Defesa do suspeito de matar líder comunitária espera relaxamento da prisão

Adson foi preso em cumprimento de mandato de prisão por homicídio - foto: divulgação

Adson foi preso em cumprimento de mandato de prisão por homicídio – foto: divulgação

A defesa do suspeito pelo assassinato da líder comunitária Dora Priante, em Iranduba, no dia 12 deste mês, aguarda o resultado do pedido de relaxamento de prisão do acusado Adson Dias da Silva, o “Pinguelão”.
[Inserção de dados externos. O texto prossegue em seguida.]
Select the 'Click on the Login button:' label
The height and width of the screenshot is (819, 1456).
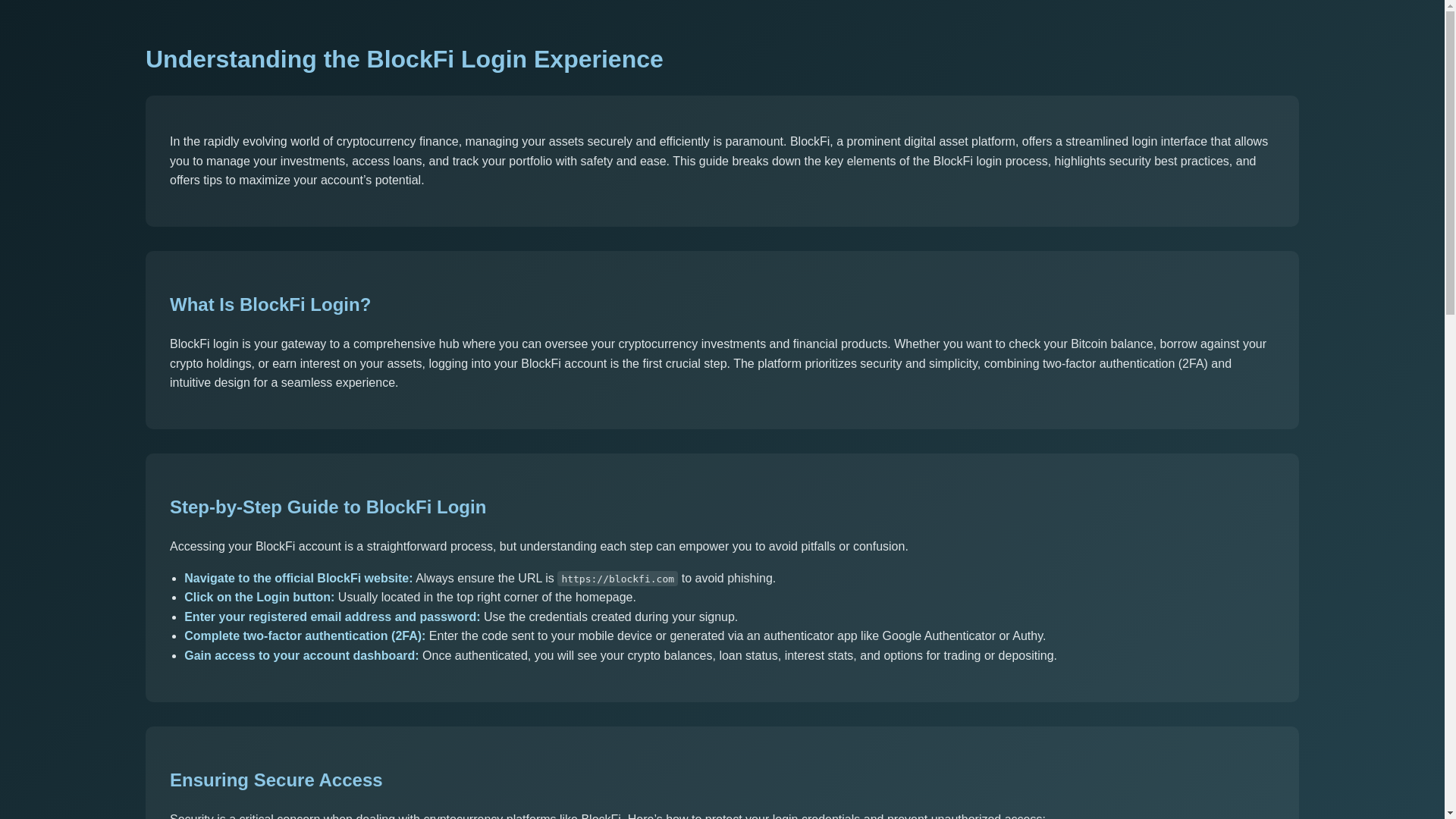point(259,598)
Segundo o advogado, Éder Carlos Ribeiro Pires,  as provas apresentadas pela acusação não são suficientes para manter o réu sob prisão preventiva. “O processo que segura este caso faz parte de um depoimento do caseiro. Não existe nenhuma prova concreta contra o meu cliente”, garante o advogado.
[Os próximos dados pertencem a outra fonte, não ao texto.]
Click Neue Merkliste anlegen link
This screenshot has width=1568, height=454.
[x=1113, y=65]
Segundo o defensor, ele entrou com o pedido de relaxamento da prisão de Adson no dia 20 de agosto e que está sendo apreciado por um promotor do Ministério Público, que dará um parecer sobre o caso. A defesa espera a soltura imediata de “Pinguelão”.
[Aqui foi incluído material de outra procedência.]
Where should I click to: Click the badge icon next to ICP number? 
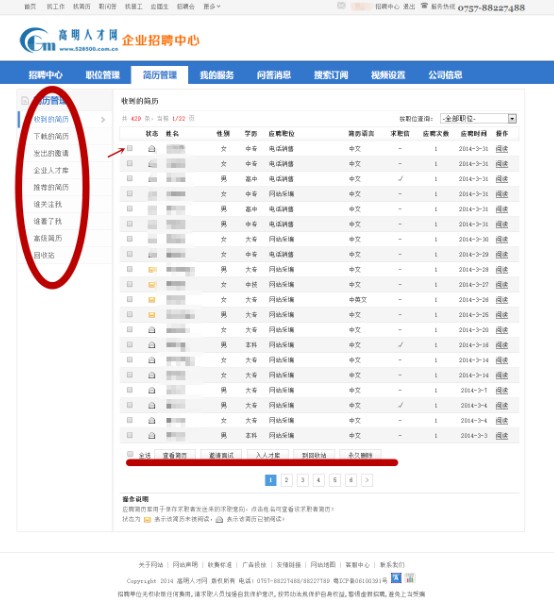[x=396, y=578]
“A Dora fez muitos inimigos na Portelinha. Ela vendia terrenos que não pertenciam a ela. Não era presidente da comunidade, era louca essa mulher. Ela fez muitos negócios fraudulentos. É muito vago apontar o meu cliente como o acusado”, contestou Pires.

Segundo o titular da Delegacia de Iranduba, Paulo Mavigner, o pedido de relaxamento da prisão do Pinguelao não faz sentido, pois existem um vasto material que comprovam o envolvimento do suspeito no crime. “A intenção do advogado é queimar etapas judiciais e a investigação está a todo vapor”, alegou.

A líder comunitária foi executada com 12 tiros de pistola PT ponto 40, arma de uso restrito das policiais Civil, Militar e Rodoviária Federal, e o corpo  encontrado no dia seguinte no ramal Santa Luzia, no km 52 da rodovia AM-070, próximo ao município.